Mandy Moore politely tossed her hat back into the ring of popular music when she released “When I Wasn’t Watching” this September; the single—her first in a decade—was an initiating offering from her (still) untitled seventh studio album due at the top of 2020. A gorgeous and breezy piece, it was indicative of Moore’s musical brand she’d put in place with her third album Coverage (2003): pretty, mature, melodically driven pop.
With “I’d Rather Lose,” her second single, Moore gets more insistent in deepening the vintage California aural colors that her foremothers Linda Ronstadt and Stevie Nicks used in the 1970s and the early 1980s. Pulled dreamily along by its funky intermixture of bass rhythms and percussion, Moore’s romantic wanderlust is a bit darker and intense here, but it’s no less lush than “When I Wasn’t Watching.” That this new single has Moore drawing out a specific aesthetic strand from within her larger sonic broadloom and giving it such an emphatic tug evinces her commitment to reposition that backroad pop of yesteryear into a modern context.

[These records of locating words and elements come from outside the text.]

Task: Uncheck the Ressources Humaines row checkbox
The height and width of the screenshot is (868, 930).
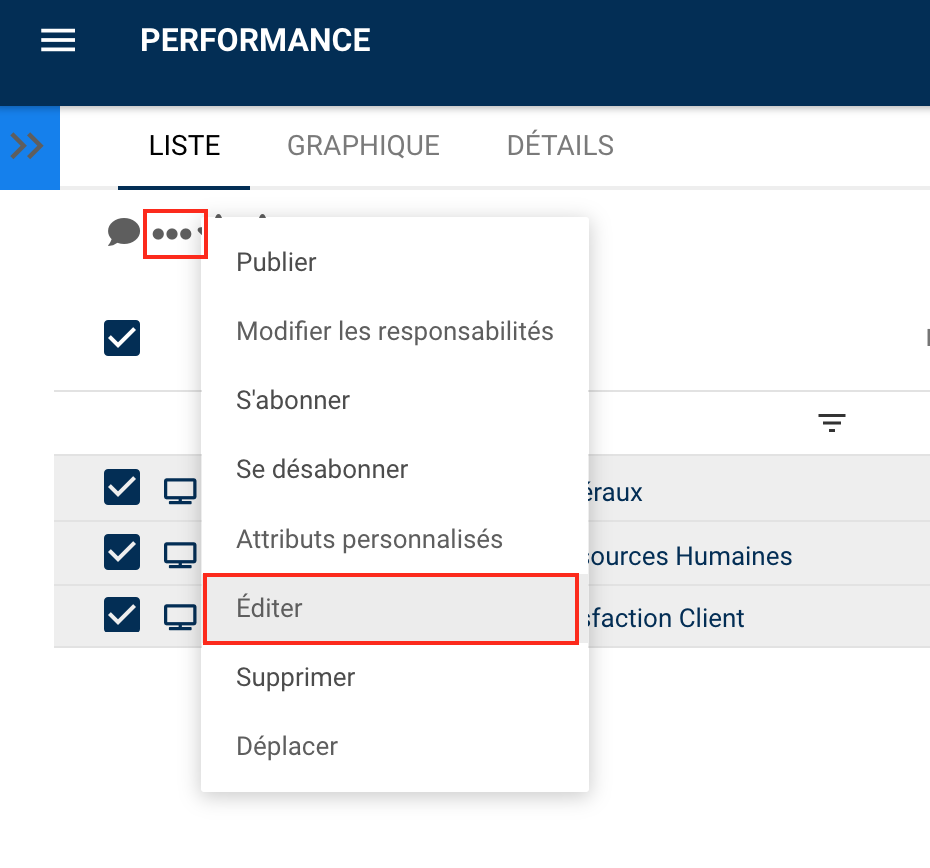Action: click(122, 551)
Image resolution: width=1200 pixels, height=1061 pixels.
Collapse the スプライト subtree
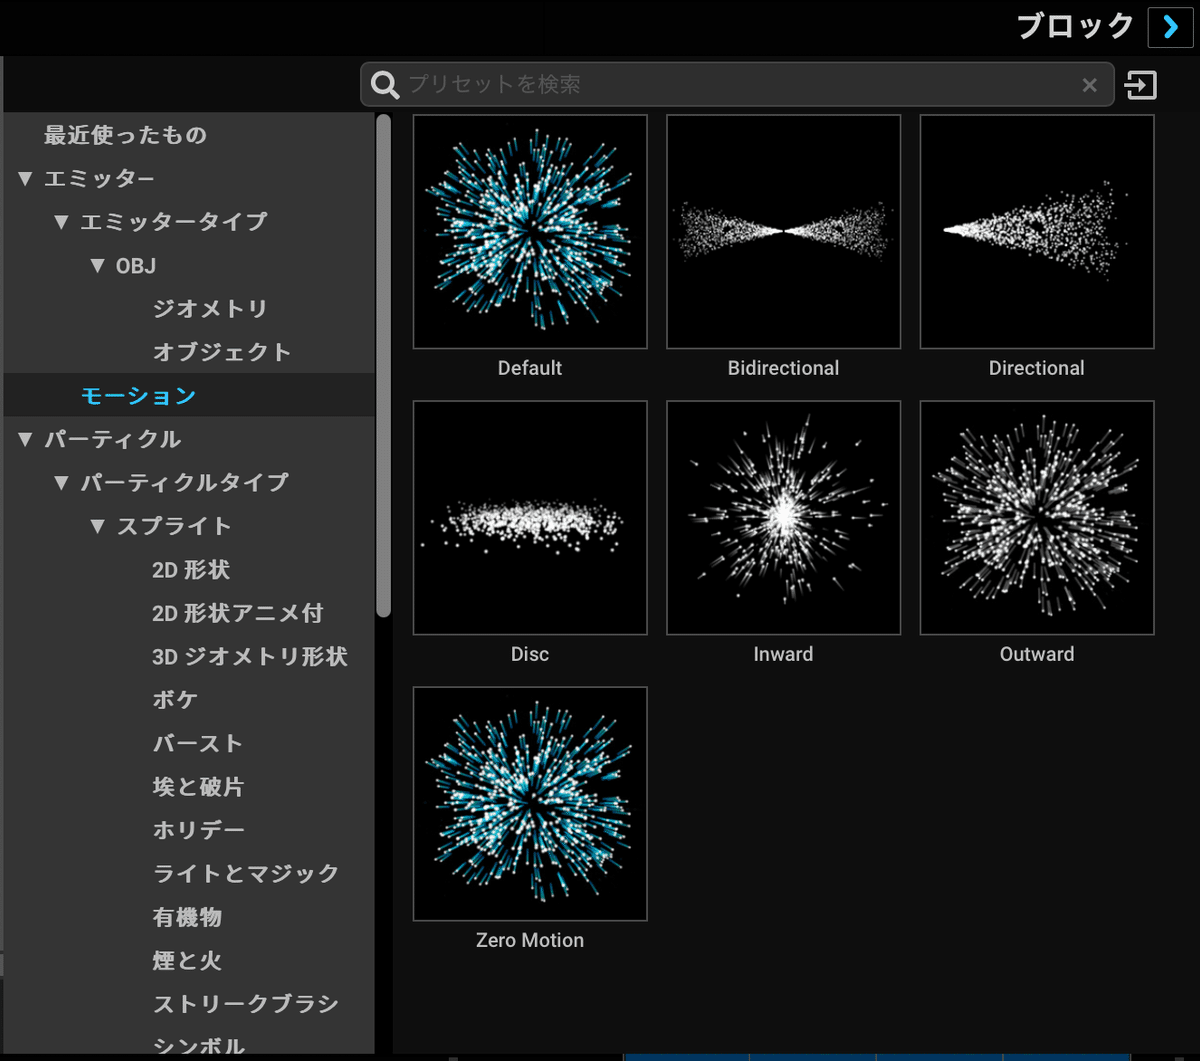pos(97,526)
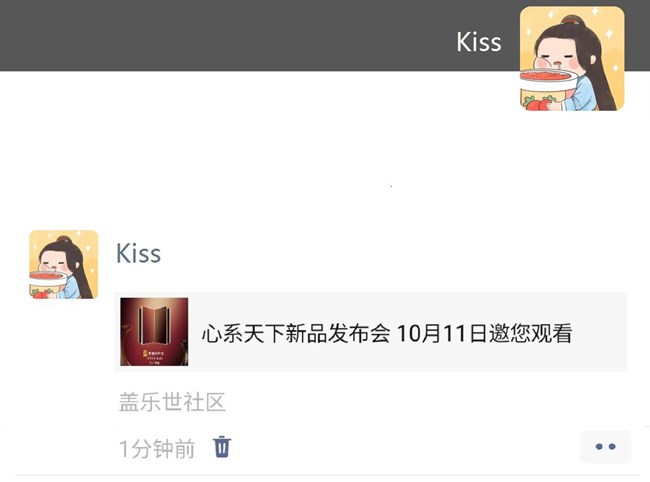Tap the large Kiss profile avatar in header

pyautogui.click(x=572, y=58)
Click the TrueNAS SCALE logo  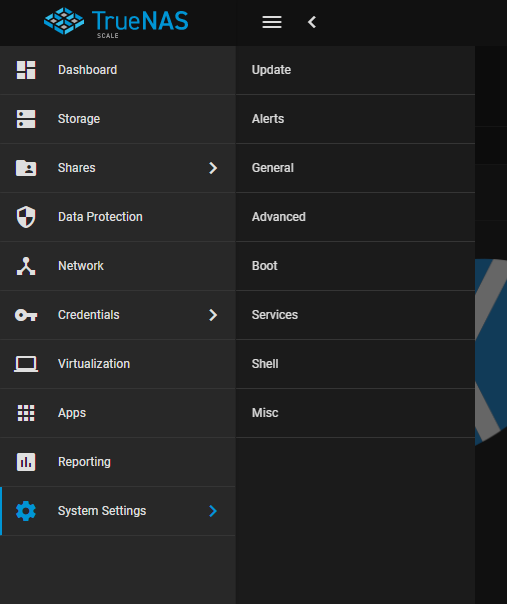pos(116,22)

“We live in a cultural moment of ‘win at all costs’ and that may afford small victories in the short term but this song tries to explore the idea of trying to live according to your moral compass, whatever that might be,” Moore explains in an official statement about the song’s inspiration. “It’s easy to run out of patience and give into temptations on any given day, but it seems like the only way of achieving the kind of long term peace of mind we’re all looking for, requires a recommitment to the concepts of honesty and integrity that ground us. On a macro level, that’s what this song aims to hit on—abandoning some game you never subscribed to in the first place.”
“I’d Rather Lose” is a bold bid and since her forthcoming album likely promises more of the same, that record may prove to be one of 2020’s best efforts.